Before look at a wide area and network performance analysis tool this week I want to add another language to the list of worthy tools I suggested in Gearhead the week before last.
The first is Erlang, another functional programming language described by Wikipedia as "a general-purpose concurrent, garbage-collected programming language and runtime system."
Developed by Ericsson in 1986 and turned loose as open source in 1998, this language has gathered a lot of adherents and a recent book, "Learn You Some Erlang for Great Good!" by Fred Hebert (pub. No Starch), which is a great place to start exploring the topic.
Herbert says Erlang "is no silver bullet and will be particularly bad at things like image and signal processing, operating system device drivers, and other functions."
So what good is it? Erlang "will shine at things like large software for server use (for example, queue middleware, web servers, real-time bidding and distributed database implementations), doing some lifting coupled with other languages, higher-level protocol implementation, and so on," Herbert writes. "Areas in the middle will depend on you."

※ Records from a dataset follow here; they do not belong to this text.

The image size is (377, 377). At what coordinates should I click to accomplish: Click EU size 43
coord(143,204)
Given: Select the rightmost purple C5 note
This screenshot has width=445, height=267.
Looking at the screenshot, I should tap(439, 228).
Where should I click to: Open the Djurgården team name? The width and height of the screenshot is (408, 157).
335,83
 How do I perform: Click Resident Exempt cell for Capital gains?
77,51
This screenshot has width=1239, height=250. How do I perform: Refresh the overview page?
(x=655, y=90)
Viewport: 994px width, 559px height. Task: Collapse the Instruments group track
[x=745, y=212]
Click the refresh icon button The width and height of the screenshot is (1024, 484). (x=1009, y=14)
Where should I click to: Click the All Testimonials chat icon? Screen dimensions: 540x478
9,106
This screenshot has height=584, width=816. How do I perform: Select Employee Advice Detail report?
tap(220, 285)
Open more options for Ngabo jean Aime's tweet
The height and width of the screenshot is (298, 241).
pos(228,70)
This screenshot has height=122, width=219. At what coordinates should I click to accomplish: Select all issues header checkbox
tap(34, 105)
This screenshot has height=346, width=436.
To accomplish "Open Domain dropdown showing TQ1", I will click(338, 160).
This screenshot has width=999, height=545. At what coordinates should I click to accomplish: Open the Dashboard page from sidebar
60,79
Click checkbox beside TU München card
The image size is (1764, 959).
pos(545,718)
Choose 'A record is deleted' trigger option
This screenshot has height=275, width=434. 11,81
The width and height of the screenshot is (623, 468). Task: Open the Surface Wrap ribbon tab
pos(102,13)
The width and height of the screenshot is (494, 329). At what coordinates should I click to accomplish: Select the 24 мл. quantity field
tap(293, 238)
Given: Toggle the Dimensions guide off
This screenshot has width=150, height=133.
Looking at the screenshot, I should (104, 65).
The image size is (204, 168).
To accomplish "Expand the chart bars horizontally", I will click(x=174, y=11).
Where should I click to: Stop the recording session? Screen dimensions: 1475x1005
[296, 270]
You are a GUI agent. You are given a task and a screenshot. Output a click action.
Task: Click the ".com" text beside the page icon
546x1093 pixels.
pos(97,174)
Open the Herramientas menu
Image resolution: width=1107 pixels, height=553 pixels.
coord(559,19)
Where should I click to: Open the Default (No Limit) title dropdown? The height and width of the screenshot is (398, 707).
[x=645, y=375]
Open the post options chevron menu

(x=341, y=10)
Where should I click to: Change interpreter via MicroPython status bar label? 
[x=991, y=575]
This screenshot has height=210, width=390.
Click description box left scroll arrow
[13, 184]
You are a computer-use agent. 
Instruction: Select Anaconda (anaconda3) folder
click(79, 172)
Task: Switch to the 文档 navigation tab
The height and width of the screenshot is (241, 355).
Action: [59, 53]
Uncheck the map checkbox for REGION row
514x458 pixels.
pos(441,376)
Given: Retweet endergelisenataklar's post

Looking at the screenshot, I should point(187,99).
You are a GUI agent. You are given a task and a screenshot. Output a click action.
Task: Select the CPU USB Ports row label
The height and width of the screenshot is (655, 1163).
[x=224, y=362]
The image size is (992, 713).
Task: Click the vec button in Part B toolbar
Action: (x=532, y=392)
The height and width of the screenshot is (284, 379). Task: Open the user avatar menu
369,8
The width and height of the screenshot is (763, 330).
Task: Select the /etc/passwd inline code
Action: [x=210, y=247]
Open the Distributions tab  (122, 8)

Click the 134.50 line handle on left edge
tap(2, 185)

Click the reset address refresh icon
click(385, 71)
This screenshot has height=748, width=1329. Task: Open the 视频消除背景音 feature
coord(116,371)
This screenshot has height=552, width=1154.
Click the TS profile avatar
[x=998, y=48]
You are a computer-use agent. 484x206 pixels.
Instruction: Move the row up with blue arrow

According to Wikipedia, in 1998 "the Ericsson AXD301 switch was announced, containing over a million lines of Erlang, and reported to achieve a reliability of nine '9's.'" Impressive.
I've only just started getting into this fascinating language (so many languages, so many books, so little time), but I'm going to give the book a Gearhead rating of 5 out of 5.
By the way, the publisher, No Starch, does something I love ... buy the book and you get a DRM-free ebook copy in ePub, Mobi, or PDF format thrown in.
No Starch recently released another good tome, "The Book of GIMP," which is a great way to learn about what is, in effect, the free, open source alternative to Photoshop called GIMP.
So, on to the main event for this week ...
Monitoring the performance of a network with WAN links is tricky. At the most basic level you want to know how fast data can get from point A on one subnetwork to point B on another subnet and, for that, you might consider using a tool to automatically ping remote nodes.
But while pinging tells you what the transit delay (latency) is from A to B, it doesn't tell you whether the bandwidth you think you should have between A and B is actually there. It also doesn't tell you about how well services such as Voice Over IP (VoIP) might work. Or not work.
A simplistic way to test available bandwidth is to run a load test ... just stop all other use of the link between A and B and upload and download files as fast as you can to see how much data the link can transfer. Voila! You'll have a snapshot of your connection, but it only tells you what things look like at that moment; a minute, an hour, or a day later the connection may not perform as well.
What you really need is a technique that can analyze a network connection in real-time and in-band.
<digression> By the way, what is this irritating habit that has sprung up in the computer industry where things like updates and patches are being described as "in-band" if they are released on a schedule and "out-of-band" it they aren't scheduled? Once again, it appears this linguistic offense can be laid at the feet of Microsoft and, sadly, it seems to have started to spread to the verbiage of all sorts of people and organizations. Mostly marketing types. Sigh.</digression>
Anyway, Packet Dispersion Analysis is such a technique. By sending a sequence of small packets of varying sizes and configurations it's possible to determine the latency, the available bandwidth ("headroom"), the bandwidth used, and how well certain protocols performed.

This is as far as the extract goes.